Set exercise
Copy word for word the lines from the one containing "Open the Translations tab" up to and including the one containing "Clear selected makers with the X icon". Omit the pictures.

Given information
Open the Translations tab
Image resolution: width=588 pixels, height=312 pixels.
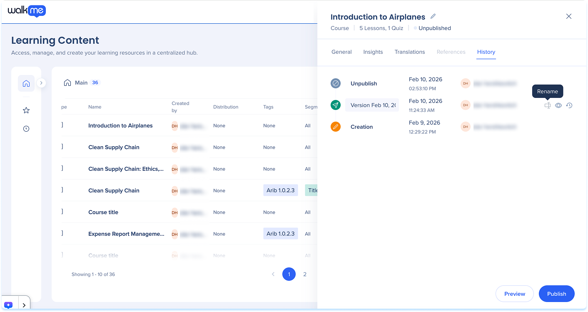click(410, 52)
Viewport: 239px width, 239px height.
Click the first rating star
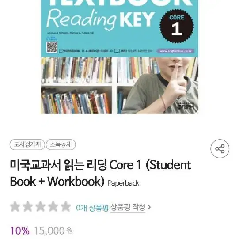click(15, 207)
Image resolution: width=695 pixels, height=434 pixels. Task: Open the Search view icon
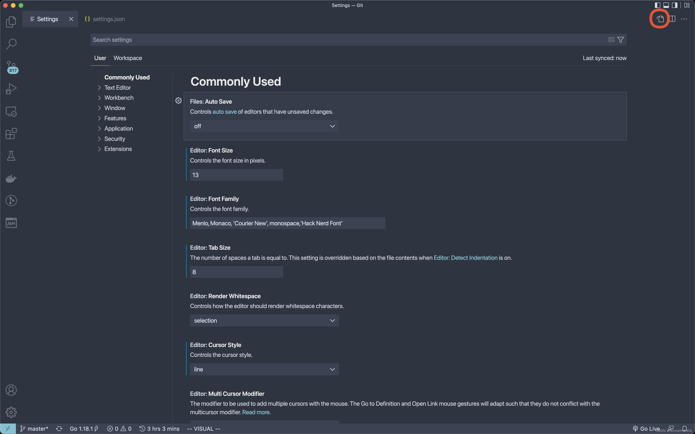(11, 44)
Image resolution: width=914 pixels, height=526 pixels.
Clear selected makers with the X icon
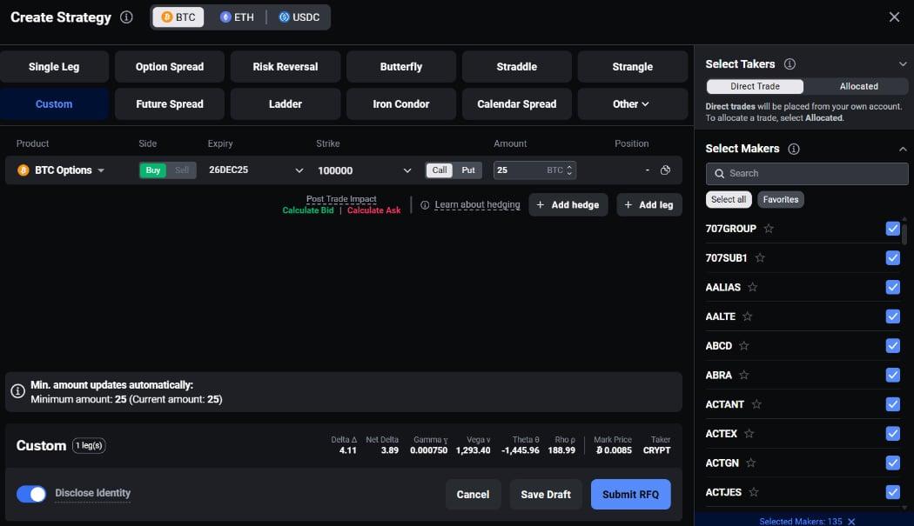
---
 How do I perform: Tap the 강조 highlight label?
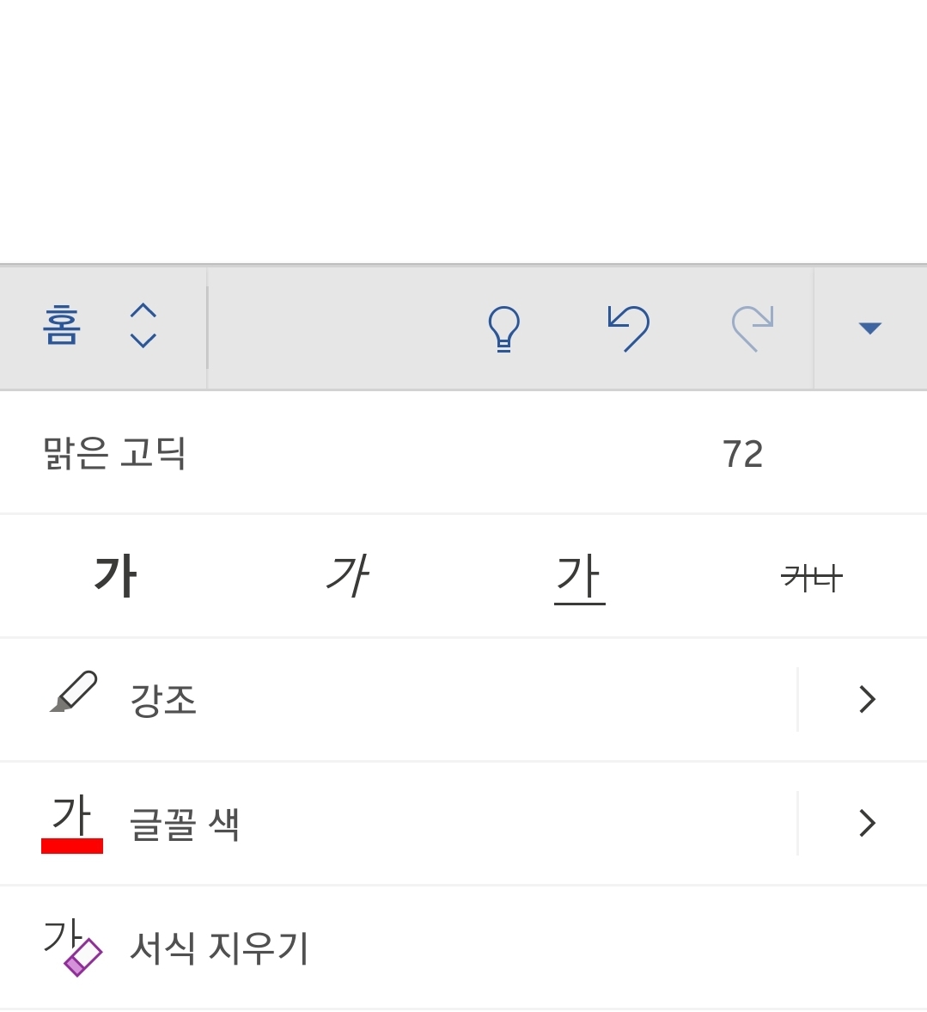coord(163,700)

Answer to this task
Open the Translations tab
Image resolution: width=588 pixels, height=312 pixels.
click(410, 52)
Viewport: 239px width, 239px height.
Click the first rating star
click(15, 207)
Image resolution: width=695 pixels, height=434 pixels. Task: Open the Search view icon
(11, 44)
Image resolution: width=914 pixels, height=526 pixels.
Clear selected makers with the X icon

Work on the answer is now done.